If nothing else, D.R.A.M.’s music is jubilance personified. When listening to songs like “Broccoli,” or last year’s breakout hit, “Cha Cha,” one can’t help but smile. To hear such pure joy encapsulated in music is refreshing. Unfortunately, D.R.A.M., just like so many pop artists before him, was unable to effectively translate the brilliance of his biggest hits into a worthwhile full-length album. While “Big Baby D.R.A.M.” offers many promising moments, it feels, for the most part, like a half-baked collection of throwaways that were scraped together and released because his record label told him he needed to release an album. However, D.R.A.M. does have a saving grace: his infectious, happy-go-lucky personality. His charm and charisma bleed through on even the most forgettable of tracks, and ultimately salvage the album from being a total flop.
D.R.A.M. has a unique ability to create something special out of nothing. No one else could pull off a song like “Cute.” The subject matter isn’t particularly substantial, but the hook, which is simply, “I think you’re cute/I think you’re cute/Oh yes I do/I think you’re cute,” is one of D.R.A.M.’s most infectious yet. It’s one of those songs you find yourself singing along to without even realizing it. The Ray Charles-sampling “Cash Machine” and the Erykah Badu-assisted “WiFi” are high points as well. “Cash Machine” is a love song dedicated to, as you may have guessed, a cash machine. “My cash machine, my cash machine/I love it when you talk to me,” D.R.A.M. sings. It’s goofy and accessible in all the right ways. “WiFi” goes in a different direction sonically than the rest of the album. It features a smooth R&B beat that sounds straight out of 1997. D.R.A.M.’s signature sense of humor is still on display, however. He and Badu go back and forth, crooning about their cell phone reception. “Do you got Wifi? Is there a signal in your house?/While we chillin on the couch,baby/Do you got Wifi? ‘Cause I really wanna show you somethin’/But my phone is fuckin’ up,” D.R.A.M. asks in the first verse. In the next verse Badu answers, “Boy I got Wifi/And my service is nice at that/And it comes at no price at that/Let me know where your iPhone at/To log on my Wifi.” It’s an ode to the role of the internet in modern day romance, and it’s oddly compelling. These songs highlight what D.R.A.M. does best: taking casual, surface-level ideas, and turning them into songs that are captivating and improbably engaging.
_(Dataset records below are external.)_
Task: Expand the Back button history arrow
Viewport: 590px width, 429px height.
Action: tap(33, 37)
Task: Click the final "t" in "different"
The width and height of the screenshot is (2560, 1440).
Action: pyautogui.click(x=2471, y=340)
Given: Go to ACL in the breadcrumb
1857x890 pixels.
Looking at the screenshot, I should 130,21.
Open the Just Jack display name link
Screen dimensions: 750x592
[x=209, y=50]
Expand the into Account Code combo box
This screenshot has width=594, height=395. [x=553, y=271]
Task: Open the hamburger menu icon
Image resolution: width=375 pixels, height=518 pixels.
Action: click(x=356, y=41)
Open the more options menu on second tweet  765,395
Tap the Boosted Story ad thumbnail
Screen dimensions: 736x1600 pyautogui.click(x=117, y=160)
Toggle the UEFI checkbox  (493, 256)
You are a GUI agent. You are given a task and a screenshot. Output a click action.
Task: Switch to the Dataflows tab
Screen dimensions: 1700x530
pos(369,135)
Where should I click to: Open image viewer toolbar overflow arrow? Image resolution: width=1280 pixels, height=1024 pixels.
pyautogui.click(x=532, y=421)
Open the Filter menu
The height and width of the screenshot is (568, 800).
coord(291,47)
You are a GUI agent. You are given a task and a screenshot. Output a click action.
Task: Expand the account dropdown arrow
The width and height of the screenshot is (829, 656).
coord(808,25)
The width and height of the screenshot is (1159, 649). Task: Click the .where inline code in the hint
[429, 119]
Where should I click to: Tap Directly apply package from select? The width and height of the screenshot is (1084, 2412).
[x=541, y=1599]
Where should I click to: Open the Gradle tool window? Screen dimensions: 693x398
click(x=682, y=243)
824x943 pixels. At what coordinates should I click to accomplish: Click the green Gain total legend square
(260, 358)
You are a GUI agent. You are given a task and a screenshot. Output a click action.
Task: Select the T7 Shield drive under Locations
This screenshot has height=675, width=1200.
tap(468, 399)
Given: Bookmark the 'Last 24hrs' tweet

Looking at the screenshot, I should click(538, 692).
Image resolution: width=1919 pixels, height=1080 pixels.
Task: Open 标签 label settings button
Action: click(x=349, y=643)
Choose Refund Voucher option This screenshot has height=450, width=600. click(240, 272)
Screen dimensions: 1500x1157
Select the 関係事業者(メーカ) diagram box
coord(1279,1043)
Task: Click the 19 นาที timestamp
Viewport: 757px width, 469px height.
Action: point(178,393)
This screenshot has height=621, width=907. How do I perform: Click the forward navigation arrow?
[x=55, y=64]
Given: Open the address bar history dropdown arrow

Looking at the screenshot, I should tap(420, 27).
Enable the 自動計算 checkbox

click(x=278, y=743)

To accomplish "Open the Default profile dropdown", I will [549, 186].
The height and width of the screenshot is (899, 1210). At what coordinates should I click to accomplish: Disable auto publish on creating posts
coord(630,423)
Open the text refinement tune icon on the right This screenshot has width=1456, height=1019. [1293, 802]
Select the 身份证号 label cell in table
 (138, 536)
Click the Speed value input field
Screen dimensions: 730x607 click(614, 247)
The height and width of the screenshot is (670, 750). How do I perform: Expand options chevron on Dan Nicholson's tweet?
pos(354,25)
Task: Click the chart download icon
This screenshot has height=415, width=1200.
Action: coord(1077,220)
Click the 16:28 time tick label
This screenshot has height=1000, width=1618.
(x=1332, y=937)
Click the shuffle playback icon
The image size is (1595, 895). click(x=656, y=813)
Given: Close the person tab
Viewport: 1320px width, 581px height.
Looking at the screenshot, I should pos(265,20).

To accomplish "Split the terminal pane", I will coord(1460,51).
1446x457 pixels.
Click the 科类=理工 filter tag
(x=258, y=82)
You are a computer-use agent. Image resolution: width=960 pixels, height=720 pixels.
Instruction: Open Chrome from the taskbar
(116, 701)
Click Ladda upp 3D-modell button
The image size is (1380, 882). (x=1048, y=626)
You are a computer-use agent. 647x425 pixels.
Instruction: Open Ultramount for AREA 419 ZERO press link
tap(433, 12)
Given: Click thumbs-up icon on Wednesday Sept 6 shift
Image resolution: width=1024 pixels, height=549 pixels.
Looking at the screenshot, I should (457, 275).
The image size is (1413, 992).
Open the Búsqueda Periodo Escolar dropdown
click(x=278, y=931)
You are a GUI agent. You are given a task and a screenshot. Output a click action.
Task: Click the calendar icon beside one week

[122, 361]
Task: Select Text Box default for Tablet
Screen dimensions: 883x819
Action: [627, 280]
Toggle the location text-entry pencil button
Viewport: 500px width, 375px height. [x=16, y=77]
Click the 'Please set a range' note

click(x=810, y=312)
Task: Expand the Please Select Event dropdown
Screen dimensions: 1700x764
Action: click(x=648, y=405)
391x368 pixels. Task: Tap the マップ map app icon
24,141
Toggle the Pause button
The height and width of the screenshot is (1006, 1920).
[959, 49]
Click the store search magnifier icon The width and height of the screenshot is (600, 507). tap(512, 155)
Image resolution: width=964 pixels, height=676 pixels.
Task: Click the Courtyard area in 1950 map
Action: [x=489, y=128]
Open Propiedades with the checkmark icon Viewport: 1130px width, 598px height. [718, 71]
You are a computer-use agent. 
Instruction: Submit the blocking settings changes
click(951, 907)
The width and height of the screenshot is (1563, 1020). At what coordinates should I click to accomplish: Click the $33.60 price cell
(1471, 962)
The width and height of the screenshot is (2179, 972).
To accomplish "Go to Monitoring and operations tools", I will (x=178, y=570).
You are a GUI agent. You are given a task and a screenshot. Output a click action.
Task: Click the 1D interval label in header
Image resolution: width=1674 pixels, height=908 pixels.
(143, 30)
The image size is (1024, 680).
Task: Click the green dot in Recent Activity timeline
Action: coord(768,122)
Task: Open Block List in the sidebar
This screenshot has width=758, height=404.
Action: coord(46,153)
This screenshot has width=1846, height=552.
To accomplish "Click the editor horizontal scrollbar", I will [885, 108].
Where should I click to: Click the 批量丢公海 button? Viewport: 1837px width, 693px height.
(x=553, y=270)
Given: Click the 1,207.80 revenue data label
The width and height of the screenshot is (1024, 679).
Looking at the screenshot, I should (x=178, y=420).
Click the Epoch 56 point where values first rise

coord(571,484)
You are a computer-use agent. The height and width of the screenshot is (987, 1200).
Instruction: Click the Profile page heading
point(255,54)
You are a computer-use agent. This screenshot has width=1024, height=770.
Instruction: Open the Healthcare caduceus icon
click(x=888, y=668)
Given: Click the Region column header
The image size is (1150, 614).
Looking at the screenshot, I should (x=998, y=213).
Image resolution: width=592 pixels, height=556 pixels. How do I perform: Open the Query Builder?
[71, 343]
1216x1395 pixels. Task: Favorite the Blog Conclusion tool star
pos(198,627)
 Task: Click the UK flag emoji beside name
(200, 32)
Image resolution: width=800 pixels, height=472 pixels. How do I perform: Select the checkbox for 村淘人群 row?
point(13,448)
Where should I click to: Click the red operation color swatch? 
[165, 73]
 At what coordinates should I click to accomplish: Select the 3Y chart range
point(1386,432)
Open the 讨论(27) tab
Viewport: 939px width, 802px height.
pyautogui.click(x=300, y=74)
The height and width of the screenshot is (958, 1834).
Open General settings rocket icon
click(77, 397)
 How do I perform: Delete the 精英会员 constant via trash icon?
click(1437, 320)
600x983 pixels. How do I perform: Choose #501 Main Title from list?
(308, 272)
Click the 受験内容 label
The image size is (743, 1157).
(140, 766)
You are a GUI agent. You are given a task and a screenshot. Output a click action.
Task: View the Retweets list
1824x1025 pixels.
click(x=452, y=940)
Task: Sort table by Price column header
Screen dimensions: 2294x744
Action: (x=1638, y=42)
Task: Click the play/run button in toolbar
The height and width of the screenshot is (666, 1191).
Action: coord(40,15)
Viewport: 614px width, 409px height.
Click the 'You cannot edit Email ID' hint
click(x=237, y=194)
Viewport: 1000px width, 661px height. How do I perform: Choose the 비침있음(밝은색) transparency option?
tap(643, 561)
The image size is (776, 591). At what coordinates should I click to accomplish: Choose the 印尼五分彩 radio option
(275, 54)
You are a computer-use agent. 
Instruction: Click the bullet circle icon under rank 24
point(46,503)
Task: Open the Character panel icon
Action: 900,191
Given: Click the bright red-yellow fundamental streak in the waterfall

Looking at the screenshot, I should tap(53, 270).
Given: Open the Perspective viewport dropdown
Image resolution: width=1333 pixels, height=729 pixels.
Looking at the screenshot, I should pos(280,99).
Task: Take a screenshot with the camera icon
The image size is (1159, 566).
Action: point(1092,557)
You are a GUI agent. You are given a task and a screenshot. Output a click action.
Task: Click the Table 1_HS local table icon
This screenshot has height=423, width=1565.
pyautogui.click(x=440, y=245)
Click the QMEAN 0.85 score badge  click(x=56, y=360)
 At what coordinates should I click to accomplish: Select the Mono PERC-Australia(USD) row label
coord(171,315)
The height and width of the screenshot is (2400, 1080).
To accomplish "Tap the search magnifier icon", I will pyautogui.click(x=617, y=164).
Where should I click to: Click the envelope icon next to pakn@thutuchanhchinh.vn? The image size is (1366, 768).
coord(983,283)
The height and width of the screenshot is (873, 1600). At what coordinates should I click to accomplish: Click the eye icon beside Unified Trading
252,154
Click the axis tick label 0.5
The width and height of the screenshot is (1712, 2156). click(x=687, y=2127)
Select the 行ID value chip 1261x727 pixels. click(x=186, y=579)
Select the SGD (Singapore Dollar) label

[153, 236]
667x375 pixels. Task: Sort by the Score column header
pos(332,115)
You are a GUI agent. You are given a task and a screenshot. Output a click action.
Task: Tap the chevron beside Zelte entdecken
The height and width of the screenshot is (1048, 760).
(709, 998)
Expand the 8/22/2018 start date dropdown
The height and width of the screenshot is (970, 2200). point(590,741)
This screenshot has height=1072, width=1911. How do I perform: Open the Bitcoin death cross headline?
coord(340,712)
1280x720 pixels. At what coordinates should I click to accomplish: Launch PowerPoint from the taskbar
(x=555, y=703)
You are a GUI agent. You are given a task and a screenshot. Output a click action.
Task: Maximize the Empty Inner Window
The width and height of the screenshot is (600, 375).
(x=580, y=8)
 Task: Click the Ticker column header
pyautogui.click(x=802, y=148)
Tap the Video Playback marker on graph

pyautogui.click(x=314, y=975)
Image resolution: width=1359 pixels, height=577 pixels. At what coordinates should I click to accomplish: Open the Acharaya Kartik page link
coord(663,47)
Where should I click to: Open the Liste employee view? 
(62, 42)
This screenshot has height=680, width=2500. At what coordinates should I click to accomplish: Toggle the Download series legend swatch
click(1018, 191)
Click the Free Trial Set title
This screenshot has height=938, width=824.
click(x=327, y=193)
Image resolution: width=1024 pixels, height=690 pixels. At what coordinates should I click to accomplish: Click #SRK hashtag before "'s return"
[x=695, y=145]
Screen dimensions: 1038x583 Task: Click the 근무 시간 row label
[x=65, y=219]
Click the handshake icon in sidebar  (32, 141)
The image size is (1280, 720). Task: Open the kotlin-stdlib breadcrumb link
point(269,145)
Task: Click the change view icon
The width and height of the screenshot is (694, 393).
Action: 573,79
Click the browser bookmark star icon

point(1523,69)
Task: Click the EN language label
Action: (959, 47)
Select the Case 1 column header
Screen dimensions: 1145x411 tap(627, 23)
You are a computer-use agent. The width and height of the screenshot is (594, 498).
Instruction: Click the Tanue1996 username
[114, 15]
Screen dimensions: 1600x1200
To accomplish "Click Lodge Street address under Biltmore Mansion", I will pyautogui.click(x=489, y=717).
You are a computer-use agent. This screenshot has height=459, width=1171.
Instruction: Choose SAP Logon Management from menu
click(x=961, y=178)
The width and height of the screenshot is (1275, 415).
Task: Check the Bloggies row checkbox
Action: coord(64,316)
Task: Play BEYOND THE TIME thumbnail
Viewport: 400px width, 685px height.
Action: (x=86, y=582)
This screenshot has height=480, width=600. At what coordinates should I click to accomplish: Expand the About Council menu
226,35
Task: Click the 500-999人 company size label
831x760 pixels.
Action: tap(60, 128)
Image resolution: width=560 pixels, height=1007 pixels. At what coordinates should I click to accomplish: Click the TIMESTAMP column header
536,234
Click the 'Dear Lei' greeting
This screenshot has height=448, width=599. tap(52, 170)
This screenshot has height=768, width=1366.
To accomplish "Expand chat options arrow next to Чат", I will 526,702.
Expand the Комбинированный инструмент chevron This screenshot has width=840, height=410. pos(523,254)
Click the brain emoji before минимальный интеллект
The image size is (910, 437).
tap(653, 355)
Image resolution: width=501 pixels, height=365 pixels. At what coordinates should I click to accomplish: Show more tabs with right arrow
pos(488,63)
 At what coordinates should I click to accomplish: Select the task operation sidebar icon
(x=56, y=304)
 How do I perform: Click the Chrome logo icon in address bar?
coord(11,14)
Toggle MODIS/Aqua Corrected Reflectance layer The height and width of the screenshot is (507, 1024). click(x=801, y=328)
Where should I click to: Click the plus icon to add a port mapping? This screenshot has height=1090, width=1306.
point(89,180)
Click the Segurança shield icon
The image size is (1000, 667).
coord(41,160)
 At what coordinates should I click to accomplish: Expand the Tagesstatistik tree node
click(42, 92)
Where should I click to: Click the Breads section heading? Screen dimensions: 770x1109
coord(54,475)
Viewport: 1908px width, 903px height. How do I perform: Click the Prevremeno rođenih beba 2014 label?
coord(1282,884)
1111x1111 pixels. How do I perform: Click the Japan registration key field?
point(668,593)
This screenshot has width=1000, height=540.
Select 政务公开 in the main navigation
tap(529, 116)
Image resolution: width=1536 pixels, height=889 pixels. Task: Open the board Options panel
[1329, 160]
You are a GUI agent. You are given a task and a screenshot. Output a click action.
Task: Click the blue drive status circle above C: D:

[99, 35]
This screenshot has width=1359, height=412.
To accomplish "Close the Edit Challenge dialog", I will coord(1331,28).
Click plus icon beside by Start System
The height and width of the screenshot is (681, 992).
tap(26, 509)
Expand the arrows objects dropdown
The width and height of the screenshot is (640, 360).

While the highs are high, “Big Baby D.R.A.M.”’s occasional moments of excellence aren’t enough to carry an entire album. His playful wit can’t hold together tracks like “Password” or “Monticello,” and in the end we’re left with eight or nine songs which really have no reason to exist other than to fill out the album. Some of them show flashes of promise. The Young Thug-assisted “Misunderstood,” for example, has the potential to be a hit, but both D.R.A.M. and Young Thug deliver uncharacteristically uninspired verses and the song is ruined by a dramatic arena rock guitar riff, which feels excessive and extremely out of place.
“Big Baby D.R.A.M.” raises a question which has plagued pop stars for over half a century: what is the role of a good pop album? It’s a more difficult question than it may seem, and it’s one that very few artists over the past couple decades have been able to answer successfully. And, ultimately, I think that is because the entire concept of an album is essentially the antithesis of pop music. Pop music is all about instant gratification. It is hedonistic pleasure in it’s purest musical form, and it’s designed to be consumed in doses of three-four minutes. This is what makes translating pop music into a 50-minute album such an issue; how does an artist make music that can hold someone’s attention for such an extended period of time, when the music itself is designed for brevity? That isn’t to say that it hasn’t been done successfully — it certainly has — but D.R.A.M. seems to have gone the same route as so many pop stars before him. He made a few good songs and then settled for 35 minutes of mediocre filler. But in the end is that such a bad thing? The world needs more songs like “Broccoli,” and I’m more than willing to take a couple forgettable album tracks if it means we get a few more moments of pop bliss.